## [TASK INSTRUCTIONS]
Can you recast the items, from the start through the line containing "Image resolution: width=1080", as a Markdown table with the columns Row and Line, leaving out any blank lines?

Items from a collection
======

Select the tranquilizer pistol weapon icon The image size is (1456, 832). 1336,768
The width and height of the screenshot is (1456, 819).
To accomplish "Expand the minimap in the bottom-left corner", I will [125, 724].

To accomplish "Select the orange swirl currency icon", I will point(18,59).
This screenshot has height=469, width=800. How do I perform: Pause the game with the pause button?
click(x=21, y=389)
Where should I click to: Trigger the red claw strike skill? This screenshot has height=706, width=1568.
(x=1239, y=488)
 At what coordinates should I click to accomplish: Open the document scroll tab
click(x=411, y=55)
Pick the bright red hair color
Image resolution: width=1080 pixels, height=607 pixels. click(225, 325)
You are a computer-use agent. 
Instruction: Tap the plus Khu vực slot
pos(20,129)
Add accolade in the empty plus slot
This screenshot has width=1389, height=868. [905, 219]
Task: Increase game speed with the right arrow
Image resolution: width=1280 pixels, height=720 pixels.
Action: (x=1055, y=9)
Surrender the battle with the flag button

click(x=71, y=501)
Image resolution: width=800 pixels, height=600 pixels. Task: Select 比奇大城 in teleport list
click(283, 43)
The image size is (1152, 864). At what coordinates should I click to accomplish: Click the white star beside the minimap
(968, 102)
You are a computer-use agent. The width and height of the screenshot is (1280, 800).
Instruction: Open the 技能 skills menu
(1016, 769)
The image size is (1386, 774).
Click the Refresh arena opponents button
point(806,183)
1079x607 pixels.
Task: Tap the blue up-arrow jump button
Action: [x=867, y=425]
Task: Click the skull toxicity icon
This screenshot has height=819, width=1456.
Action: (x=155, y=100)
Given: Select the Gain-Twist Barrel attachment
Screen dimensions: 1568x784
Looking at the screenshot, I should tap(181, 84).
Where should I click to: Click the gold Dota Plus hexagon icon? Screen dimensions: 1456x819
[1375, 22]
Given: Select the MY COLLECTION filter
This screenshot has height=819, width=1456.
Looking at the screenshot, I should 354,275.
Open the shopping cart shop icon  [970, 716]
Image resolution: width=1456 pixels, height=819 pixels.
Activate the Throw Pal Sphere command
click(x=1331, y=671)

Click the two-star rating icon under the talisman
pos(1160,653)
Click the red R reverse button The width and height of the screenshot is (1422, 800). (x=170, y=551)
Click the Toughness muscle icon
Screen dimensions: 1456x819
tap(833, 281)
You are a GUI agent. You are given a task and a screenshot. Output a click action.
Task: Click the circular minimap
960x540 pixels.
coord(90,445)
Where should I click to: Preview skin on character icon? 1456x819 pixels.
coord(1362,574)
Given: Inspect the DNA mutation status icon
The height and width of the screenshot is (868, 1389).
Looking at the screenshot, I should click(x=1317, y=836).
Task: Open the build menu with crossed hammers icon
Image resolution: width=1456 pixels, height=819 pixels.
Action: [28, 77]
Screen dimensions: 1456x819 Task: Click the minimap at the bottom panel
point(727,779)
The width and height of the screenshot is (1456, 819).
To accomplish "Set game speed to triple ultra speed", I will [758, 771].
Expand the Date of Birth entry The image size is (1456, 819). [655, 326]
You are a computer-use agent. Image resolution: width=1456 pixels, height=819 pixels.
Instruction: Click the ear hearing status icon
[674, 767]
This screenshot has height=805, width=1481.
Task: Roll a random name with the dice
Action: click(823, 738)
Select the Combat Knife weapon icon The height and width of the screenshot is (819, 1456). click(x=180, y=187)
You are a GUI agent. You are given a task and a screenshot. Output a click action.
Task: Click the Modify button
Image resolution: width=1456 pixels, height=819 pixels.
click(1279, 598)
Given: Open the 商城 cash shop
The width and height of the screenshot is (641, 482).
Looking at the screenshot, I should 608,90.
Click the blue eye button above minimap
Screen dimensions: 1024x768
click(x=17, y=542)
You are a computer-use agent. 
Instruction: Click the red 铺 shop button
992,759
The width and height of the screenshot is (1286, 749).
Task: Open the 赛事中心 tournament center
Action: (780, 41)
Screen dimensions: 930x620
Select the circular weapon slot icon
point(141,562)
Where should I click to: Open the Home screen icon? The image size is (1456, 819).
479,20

======

## [ANSWER IN FULL]
| Row | Line |
|---|---|
| 1 | Select the tranquilizer pistol weapon icon The image size is (1456, 832). 1336,768 |
| 2 | The width and height of the screenshot is (1456, 819). |
| 3 | To accomplish "Expand the minimap in the bottom-left corner", I will [125, 724]. |
| 4 | To accomplish "Select the orange swirl currency icon", I will point(18,59). |
| 5 | This screenshot has height=469, width=800. How do I perform: Pause the game with the pause button? |
| 6 | click(x=21, y=389) |
| 7 | Where should I click to: Trigger the red claw strike skill? This screenshot has height=706, width=1568. |
| 8 | (x=1239, y=488) |
| 9 |  At what coordinates should I click to accomplish: Open the document scroll tab |
| 10 | click(x=411, y=55) |
| 11 | Pick the bright red hair color |
| 12 | Image resolution: width=1080 pixels, height=607 pixels. click(225, 325) |